On the issue of regional differences in the availability of healthcare services such as hospice, Saria said that advocacy is crucial.

“We still have a lot of work ahead of us if the quality of dying depends on where you are and what resources you have. Decisions that happen at the bedside are influenced by what happens in D.C.,” said Saria.

A multifaceted problem

The study didn’t specifically look at where doctor practices and beliefs come from. But the researchers say it likely comes from shared observations of the doctors around them.

In some areas of the country, higher healthcare spending isn’t just for end-of-life care but for all care, according to Mosley.

Other contributing factors are doctor and hospital inefficiencies, and a shortage of physicians and caregivers in the United States, he said.

Poverty and access to healthcare throughout life also play a role, he added.

“People that haven’t had care their whole life — that can also throw cost higher,” said Mosley.

He pointed out that many cancers, such as colon and lung, are largely preventable. And routine screening can catch these cancers before they have a chance to spread.

“We need to step up and enhance these issues earlier in life as opposed to prolonging death. And we need more empathy,” he continued.

Keating said there are efforts, such as the American Board of Internal Medicine (ABIM) Foundation’s Choosing Wisely campaign, that encourage doctors not to use chemotherapy for metastatic cancer patients with poor performance status.

Room for improvement

Mosley said the United States can learn something from other countries that do a good job with healthcare and end-of-life care.

“A decade ago, 50 percent of people in Denmark were dying in hospitals. A study showed that people didn’t want to die in hospitals, so they changed the way they handle it. Now 95 percent of people die in their home,” he explained.

Mosley said some doctors using chemotherapy even when they don’t think it will change the outcome may be practicing defensive medicine.
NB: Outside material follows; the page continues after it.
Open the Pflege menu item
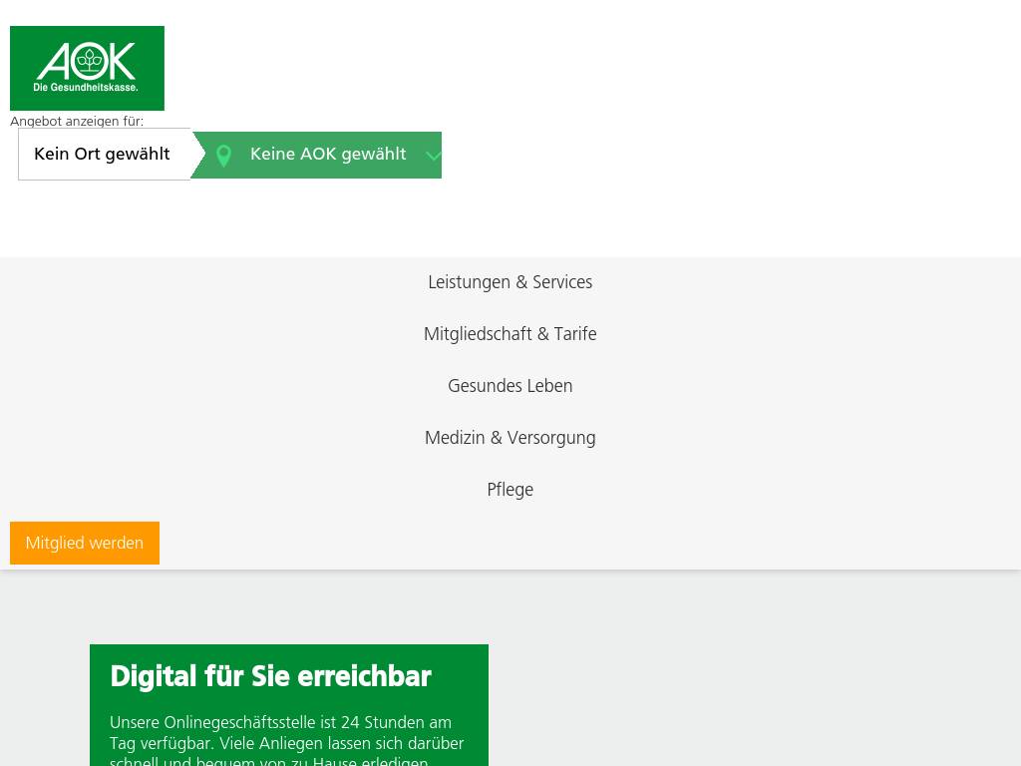 point(510,490)
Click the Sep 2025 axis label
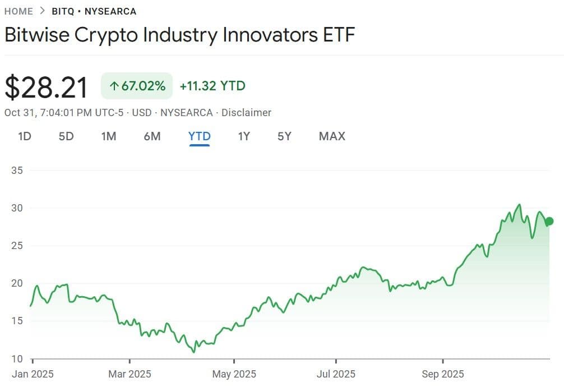 [443, 374]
Two problems Mosley sees are the differences in availability of hospice around the country, and that doctors need more guidance in this area.

The Economist Intelligence Unit’s 2015 Quality of Death Index ranked the availability, affordability, and quality of end-of-life care of 80 countries.
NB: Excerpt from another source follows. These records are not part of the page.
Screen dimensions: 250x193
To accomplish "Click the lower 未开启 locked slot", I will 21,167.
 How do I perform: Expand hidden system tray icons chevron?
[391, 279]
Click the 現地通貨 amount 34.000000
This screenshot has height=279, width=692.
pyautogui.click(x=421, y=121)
The U.K. was credited as having the best quality of death due to national policies and extensive integration of palliative care into the National Health Service, along with a strong hospice movement.

The United States ranked ninth.

Countries at the top of the list have several things in common.

Among them are a strong national palliative care policy framework, extensive palliative care training resources, and subsidies to help patients with the financial burden of palliative care.

“Palliative care is a way to take care of patients at end of life. That includes pain control, and helping them be comfortable. We also need to pay more attention to patients’ mental state. And families should be involved,” said Mosley.

Treatment vs. care

Saria said that when it comes to cancer, there’s a strong stigma against giving up the fight.

“There’s an assumption that patients will want to continue fighting even if the outcome is clear,” he added.

“Patients may defer to their oncologist. But with all the variations in knowledge, practice, acceptance, and end-of-life care in the healthcare community, you can imagine how that confuses patients even more,” said Saria.

“There’s a lot to say about society’s philosophy about medicine on both sides of the exam table. Medical providers are there to treat disease — that is a failure of medicine.”

The study authors wrote that additional care at the end of life doesn’t contribute to better outcomes in cancer.

Saria makes the case that there’s a difference between treatment and care.

Additional care doesn’t have to mean additional treatment of the disease.

“I want to emphasize that even when we withhold a treatment, it doesn’t mean we’re withholding care. We are still caring for patients,” said Saria.